Entries taken from a collection:
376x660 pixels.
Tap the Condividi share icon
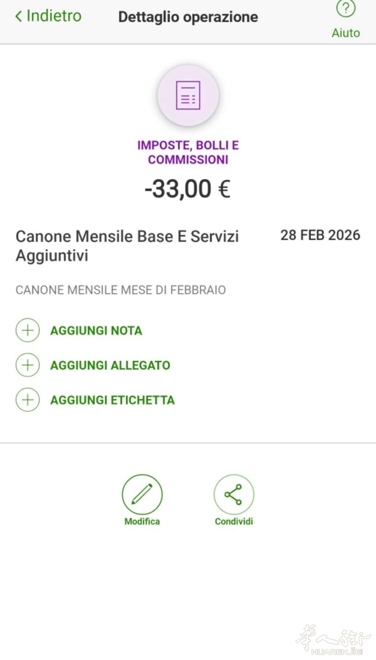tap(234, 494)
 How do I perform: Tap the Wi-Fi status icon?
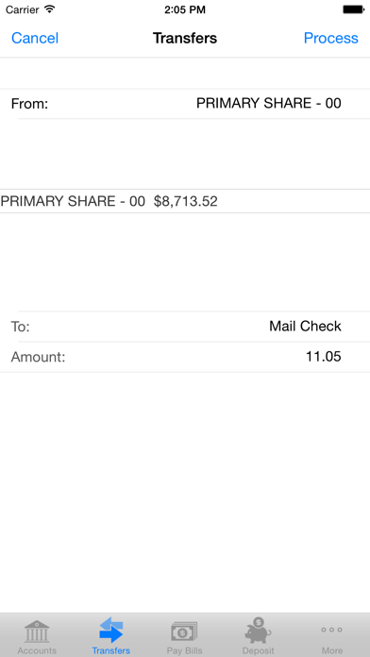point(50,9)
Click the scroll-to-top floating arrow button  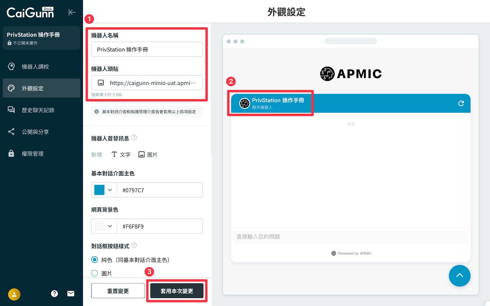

Activity ▸ Where an entry holds an image, drop the image and copy the remaining text exactly.

Response box ▸
376x660 pixels.
Tap the Condividi share icon
tap(234, 494)
 How do I perform: Tap the Wi-Fi status icon?
point(50,9)
Click the scroll-to-top floating arrow button  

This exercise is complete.